Thanks to the recently levied marijuana Colorado taxes, a non-profit organization based in Denver will now be try a novel approach to fight substance abuse. The substantial amount of tax in cash that comes from tax revenue on marijuana is making it possible.
Peer Assistance has been working for the past 30 years to establish drug use-related intervention conversations. It the loved ones of the addicts approach them with assisted conversation, thus helping these people offer best support. With the new cannabis Colorado tax revenue, the Colorado Department of Health Care Policy and Financing is now going to contribute a $200,000 fund towards the cause. The new program is called “One Degree: Shift the Influence.”
How Will Marijuana Colorado Tax Revenue Help “One Degree”?
“One Degree” is not traditional intervention. It is going to be a web/app-based endeavor. A simulation tool will simulate the conversations that normally happen between addicts and friends/family. The latter party can practice the conversations beforehand and get a better perspective into what it is going to be like. Thus, without having to turn the addicts to rehab right away, which can be a hard decision to make, the dear ones can help the addicts who are close to them.
The app may be meant for Colorado, but it can be accessed on any computer, smart phone and mobile device.
The Idea behind “One Degree”
The basic idea is role-play, something which can come in very handy for someone who hasn’t faced this sort of situation before. The make-up of the app resembles “The Sims”, a video game series wherein virtual characters interact in conversation.

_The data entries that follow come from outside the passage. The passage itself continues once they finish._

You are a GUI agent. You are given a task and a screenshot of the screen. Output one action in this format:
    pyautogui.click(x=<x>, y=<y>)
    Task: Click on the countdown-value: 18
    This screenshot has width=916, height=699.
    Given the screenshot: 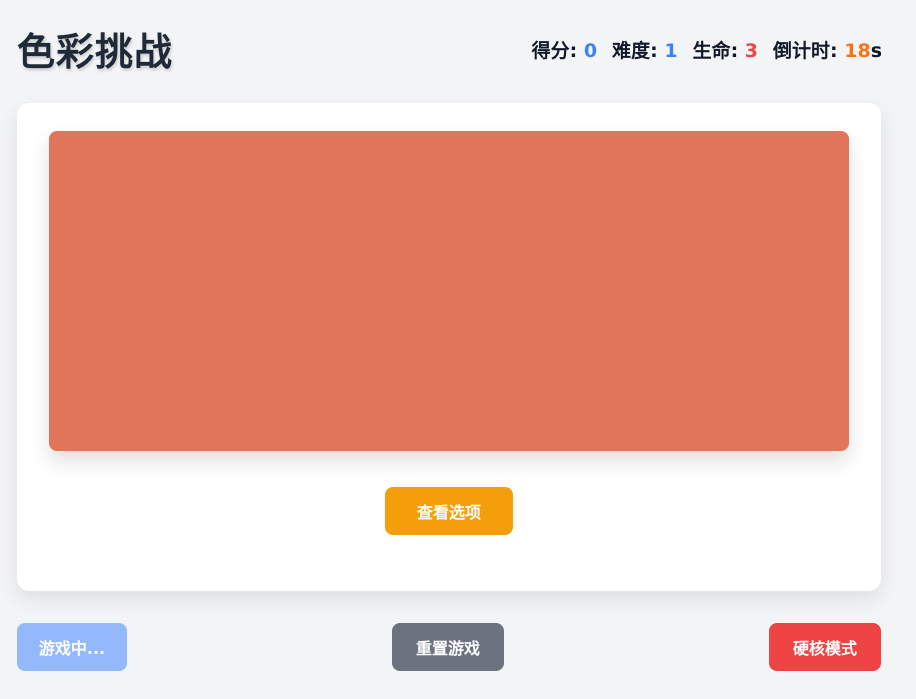 What is the action you would take?
    pyautogui.click(x=858, y=51)
    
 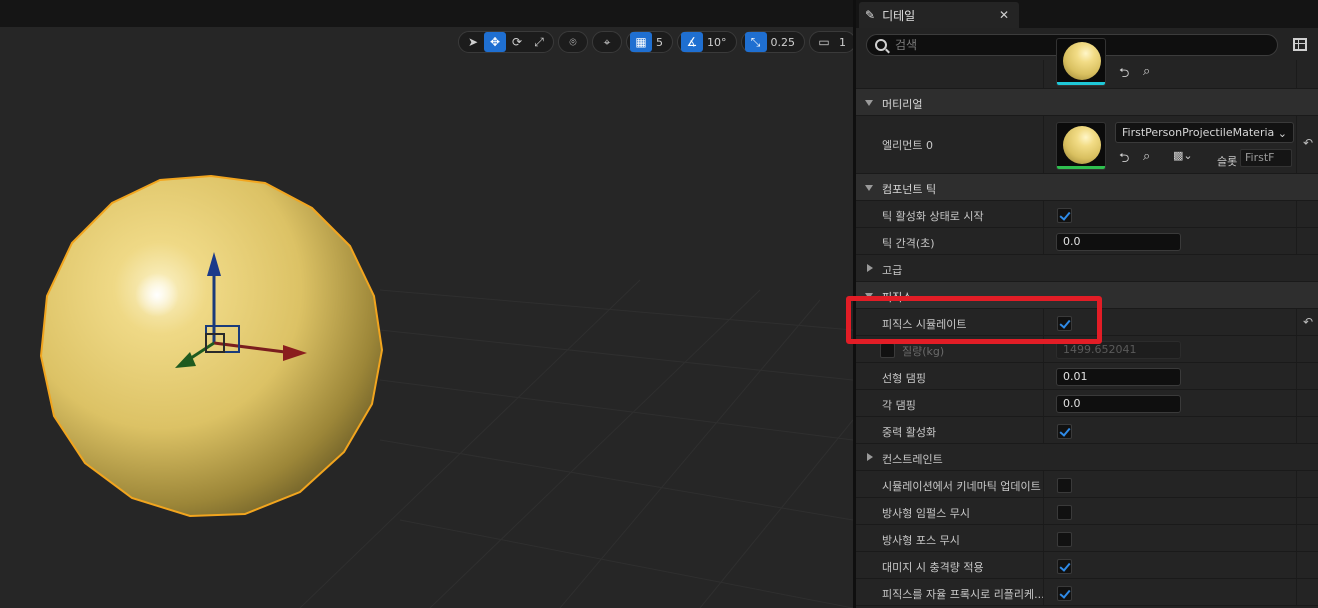 I want to click on tick-interval-field: 0.0, so click(x=1118, y=242).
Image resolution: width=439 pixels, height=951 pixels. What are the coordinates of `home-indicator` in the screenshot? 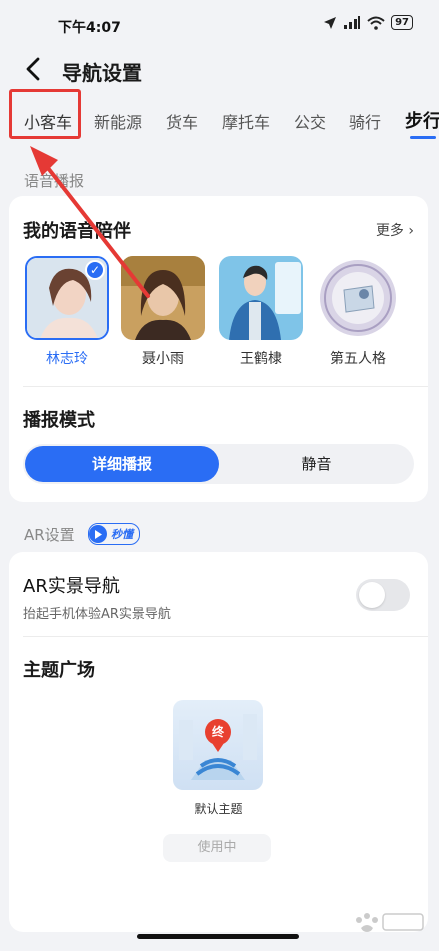 It's located at (218, 936).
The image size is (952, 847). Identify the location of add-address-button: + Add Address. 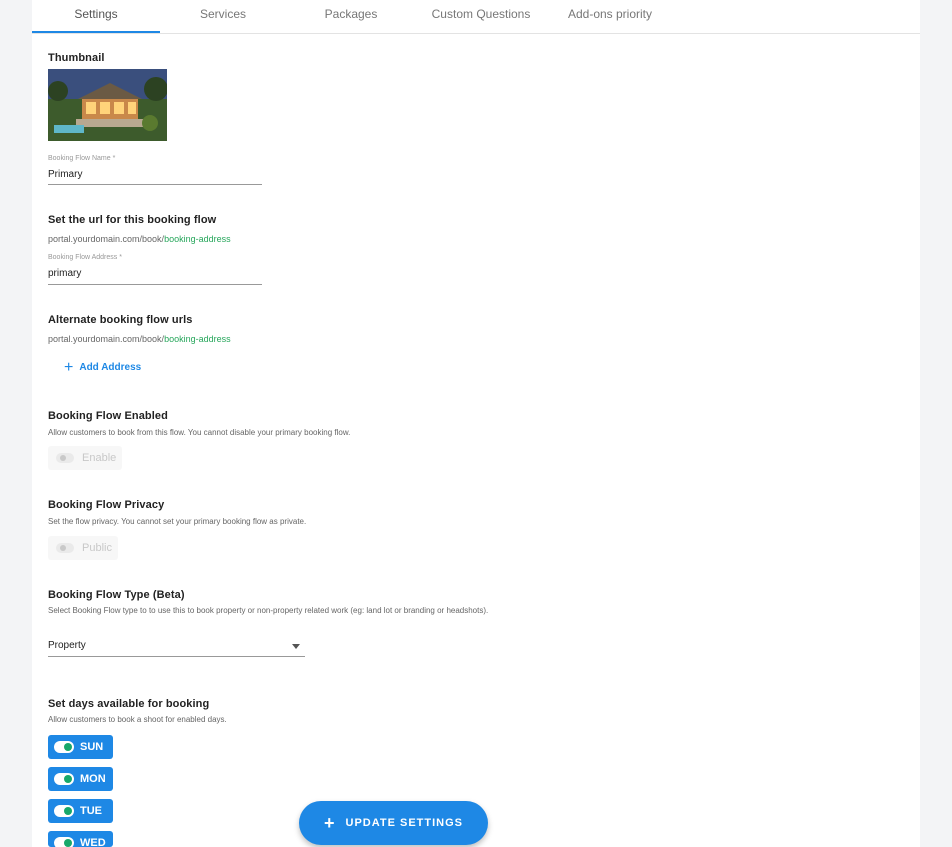
(103, 367).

To begin with, there are two different scenarios that you will find in “One Degree” – one features Donna and the other Jordan. Donna is trying to overcome her grief of her divorce through excessive drinking. Jordan on the other hand is failing at work because of reckless partying. The user, however, is named Phil. So, if you are using the app, you are Phil. The simulated scenario helps you prepare yourself for the situations in real life. The simulated dialogue helps you gain insight into possible conversation. It helps you get prepared for a real-life dialogue.

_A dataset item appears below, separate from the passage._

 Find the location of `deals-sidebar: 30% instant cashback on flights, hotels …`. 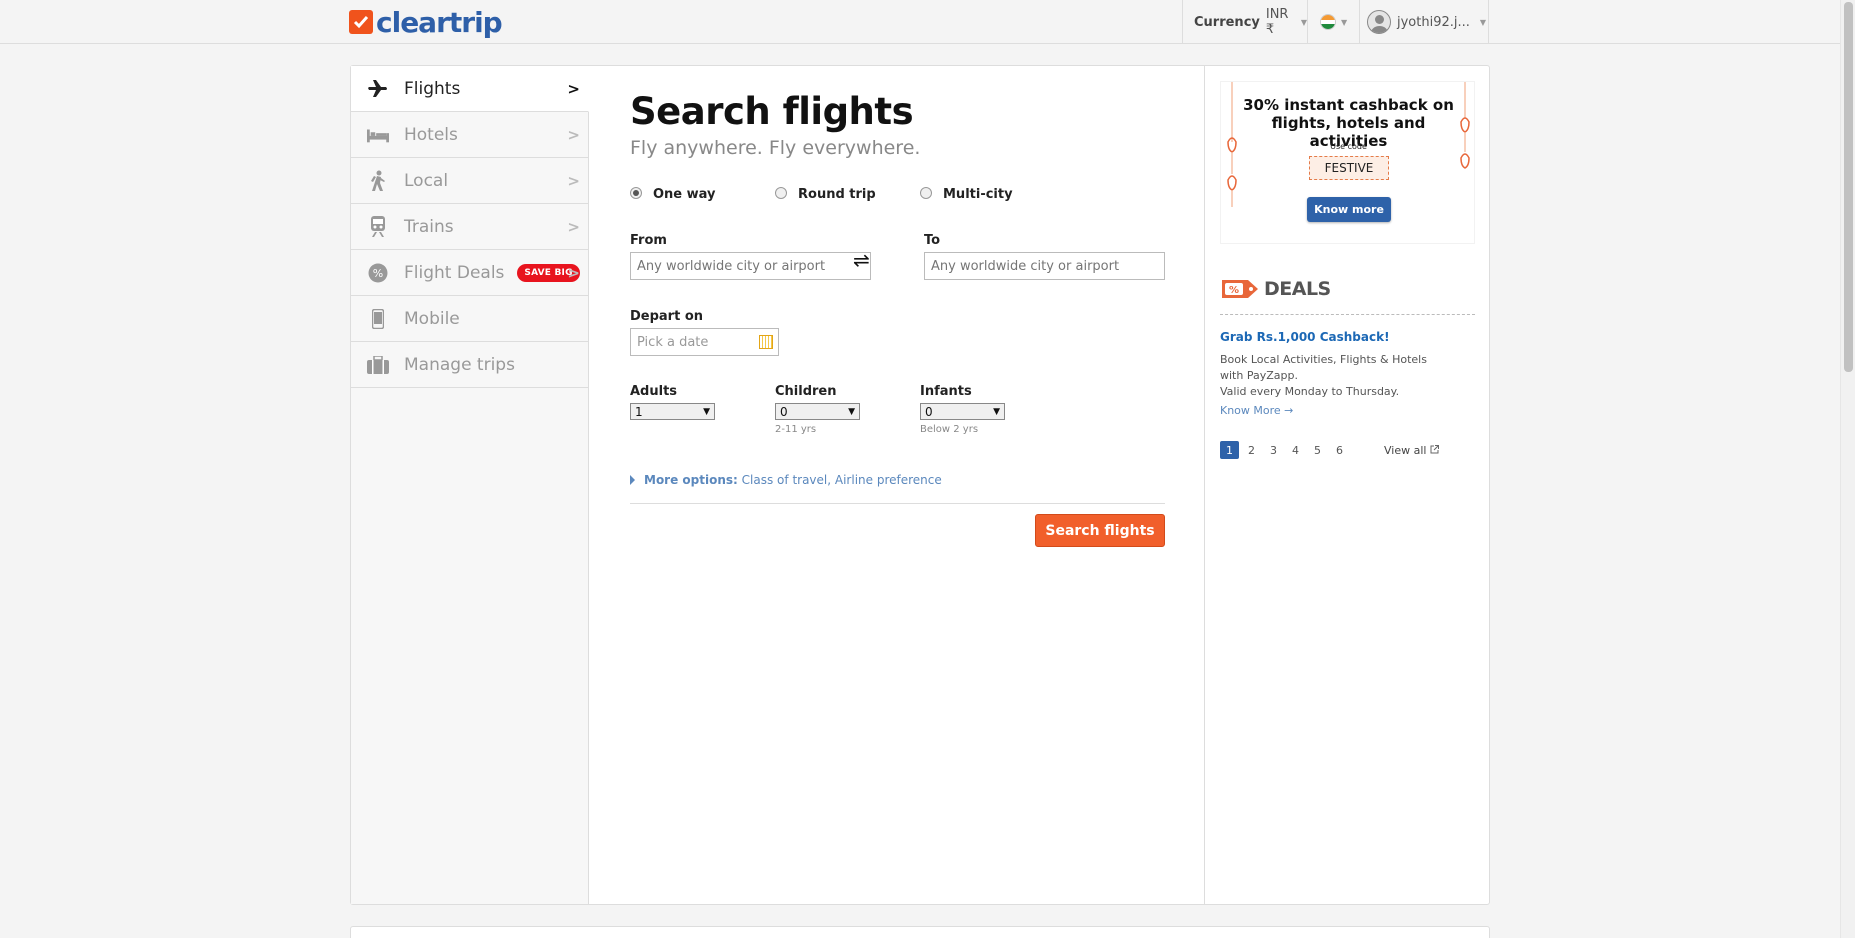

deals-sidebar: 30% instant cashback on flights, hotels … is located at coordinates (1348, 485).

Carolyn Swenson, Training and Consultation Manager at Peer Assistance explains her endeavor in pretty simple words, “We wanted to build a confidence about bringing up a topic that can be uncomfortable. It’s about helping people find out what can make a conversation like this successful or unsuccessful.”
In 2016 as well, Peer Assistance benefitted from cannabis Colorado revenue. It invested the same in training health care workers in entire Colorado. It aimed at preparing them for being prepared to have such difficult dialogues when needed.
Swenson also added, “There are a lot of experts on how that money has been allocated. [Our society] hasn’t focused much on prevention and early intervention, and that’s cost our country a lot of money when people start to develop serious problems later in life. We feel like a focus on prevention makes a lot of sense. When you bring these topics up with general health care, it de-stigmatizes the issue.”